How do you like them apples? A lot? Well, we’ve got the perfect cocktail for you, a refreshing blend of tonic water and the none-more-appley 30&40 Double Jus aperitif from France. 

30&40 is named after a card game, trente et quarante, that was popular in France before the war. It was played at the casinos of Deauville, when artists and aristocrats flocked to the playground of the Normandy coast, according to the brand’s co-founder Vincent Béjot. “It was the golden age for Normandy, it was also the golden age of the aperitif,” he said. 

Béjot, a Norman himself, was living in Paris and, he said, “drinking lots of Calvados.” He got two friends, Aymeric Dutheil and Thibault Patte, hooked on it too and the idea emerged to create an aperitif based on their favourite drink. They took pommeau, a Norman liqueur rather like Pineau des Charentes made with apple juice and brandy, and mixed it with Calvados, hence the name Double Jus. But they couldn’t get the recipe quite right: Béjot explained: “Too much Calvados, around 24/25 % ABV, made it taste too much like brandy. But when we put more pommeau in, it was too sweet and heavy like pommeau can be.” He didn’t want to take the easy way out of using neutral alcohol or sugar.
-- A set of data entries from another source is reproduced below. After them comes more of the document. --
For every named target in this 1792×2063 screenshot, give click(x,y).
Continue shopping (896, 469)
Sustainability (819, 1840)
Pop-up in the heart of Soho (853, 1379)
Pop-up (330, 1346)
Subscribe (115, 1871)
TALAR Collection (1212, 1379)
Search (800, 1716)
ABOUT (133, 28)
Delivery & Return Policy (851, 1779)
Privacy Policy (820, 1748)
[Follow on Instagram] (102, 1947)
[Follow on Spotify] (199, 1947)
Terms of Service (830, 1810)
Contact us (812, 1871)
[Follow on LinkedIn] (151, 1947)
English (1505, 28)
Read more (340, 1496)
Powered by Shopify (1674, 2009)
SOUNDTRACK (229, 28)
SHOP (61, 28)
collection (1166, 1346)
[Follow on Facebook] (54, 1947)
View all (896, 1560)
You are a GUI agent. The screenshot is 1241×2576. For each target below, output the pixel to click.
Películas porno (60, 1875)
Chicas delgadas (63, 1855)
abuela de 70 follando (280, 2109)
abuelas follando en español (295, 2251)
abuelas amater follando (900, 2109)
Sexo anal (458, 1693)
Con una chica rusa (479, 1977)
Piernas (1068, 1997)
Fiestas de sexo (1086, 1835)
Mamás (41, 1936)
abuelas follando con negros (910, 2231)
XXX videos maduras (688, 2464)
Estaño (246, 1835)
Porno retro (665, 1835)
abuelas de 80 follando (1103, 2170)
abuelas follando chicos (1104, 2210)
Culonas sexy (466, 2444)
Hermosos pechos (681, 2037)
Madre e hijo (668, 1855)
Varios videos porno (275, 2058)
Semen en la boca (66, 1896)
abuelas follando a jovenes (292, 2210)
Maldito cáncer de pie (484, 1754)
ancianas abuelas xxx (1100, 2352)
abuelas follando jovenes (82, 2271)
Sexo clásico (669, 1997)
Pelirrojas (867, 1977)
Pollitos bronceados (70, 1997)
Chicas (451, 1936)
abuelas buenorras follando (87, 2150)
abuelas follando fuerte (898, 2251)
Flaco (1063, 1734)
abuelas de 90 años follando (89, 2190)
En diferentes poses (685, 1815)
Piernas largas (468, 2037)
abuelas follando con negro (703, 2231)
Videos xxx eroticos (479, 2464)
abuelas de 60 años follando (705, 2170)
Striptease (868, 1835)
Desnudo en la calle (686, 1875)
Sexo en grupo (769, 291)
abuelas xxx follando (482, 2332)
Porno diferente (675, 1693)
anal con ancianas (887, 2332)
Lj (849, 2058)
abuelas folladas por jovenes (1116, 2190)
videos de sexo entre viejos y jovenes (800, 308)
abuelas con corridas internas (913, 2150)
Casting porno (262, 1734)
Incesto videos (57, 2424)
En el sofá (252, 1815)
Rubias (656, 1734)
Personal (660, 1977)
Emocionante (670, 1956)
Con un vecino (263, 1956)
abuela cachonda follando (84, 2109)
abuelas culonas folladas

Left to right: Thibault Patte, Jean-François (fellow Norman distiller), Vincent Béjot, and Aymeric Dutheil (hidden)

They worked with a spirits specialist called Alexandre Vingtier to solve the problem. The answer was inspired by the Norman port of Le Havre, which rather like Leith in Scotland, used to be awash with old barrels from sherry, Port and rum, which Calvados producers would age their brandy in. So they experimented with adding rum to the recipe. According to Béjot, the flavour of rhum agricole was too overpowering but a tiny amount, about 2%, of five year old rum from Belize (very expensive, according to Béjot) rounded the whole thing out without adding sugar. In future, however, he’s looking to make Double Jus with all local products. 

An early supporter was Paris bar Le Syndicat, famous for only using French products. Béjot only had samples in plastic bottles at that stage but the bar placed an order for two cases. “I filled the two first cases in my room.Then I thought: ‘now we can get serious’”, he said. London bartenders too, quickly saw the potential: “Erik Lorincz when he was at the American Bar at the Savoy, Happiness Forgets and Three Sheets. They all supported us. That’s how we started.” The hobby had become a business. 

As well as making a delicious drink, the aim with 30&40 is to help the Calvados category which has been in decline in recent years (though there are signs that it is picking up) and to revive the great French tradition of the aperitif. Béjot explained: “In the 1920s, after the war, people were super happy to stop at a local bar or cafe and have a drink after work. The word aperitif comes from the Latin apero, to open.” Drinks like Dubonnet and Byrrh with their bitterness were designed to get you salivating.

It was also the time of the soda syphon. According to Béjot, the word spritz comes from Austrian tourists to Italy who ask for a ‘spritz’ of soda in their bitter aperitif drinks. A cocktail classic was born. 

Le Pomme Spritz

Sadly, the classic French aperitif declined in the 1960s due to changing drinking habits. Béjot explained: “Most of the brands died or were bought by big industrial groups whose main focus was to keep affordable products for existing clientele. Natural ingredients were replaced with artificial colouring and flavouring and ABV lowered for tax purposes.” 

He added: “For us the market is not super exciting. That’s why we decided to launch a product like Double Jus,” Béjot said, “Quite high ABV compared with some aperitifs, and all completely artisanal. Made only from apples grown in Normandy no flavours or colourant. You can tell when you try neat or over ice.”

There is still the tradition of going out for a pre-dinner drink in France even if people aren’t drinking French aperitifs. Instead, it’s usually wine, beer or, increasingly, Aperol, which has led to a Spritz revival. Béjot said “Whether in the UK or France, people are used to Aperol and want to try something else. This is just the right moment to try our product.”

And that’s the best way to drink 30&40, just with a spritz of soda or tonic water. It could be the drink of the summer, Now, anyone for cards?

50ml 30&40 Double Jus
150ml Fever Tree Mediterranean Tonic (or any tonic water)

Add the ingredients to an ice- filled Highball glass, stir gently and garnish with a piece of lemon peel.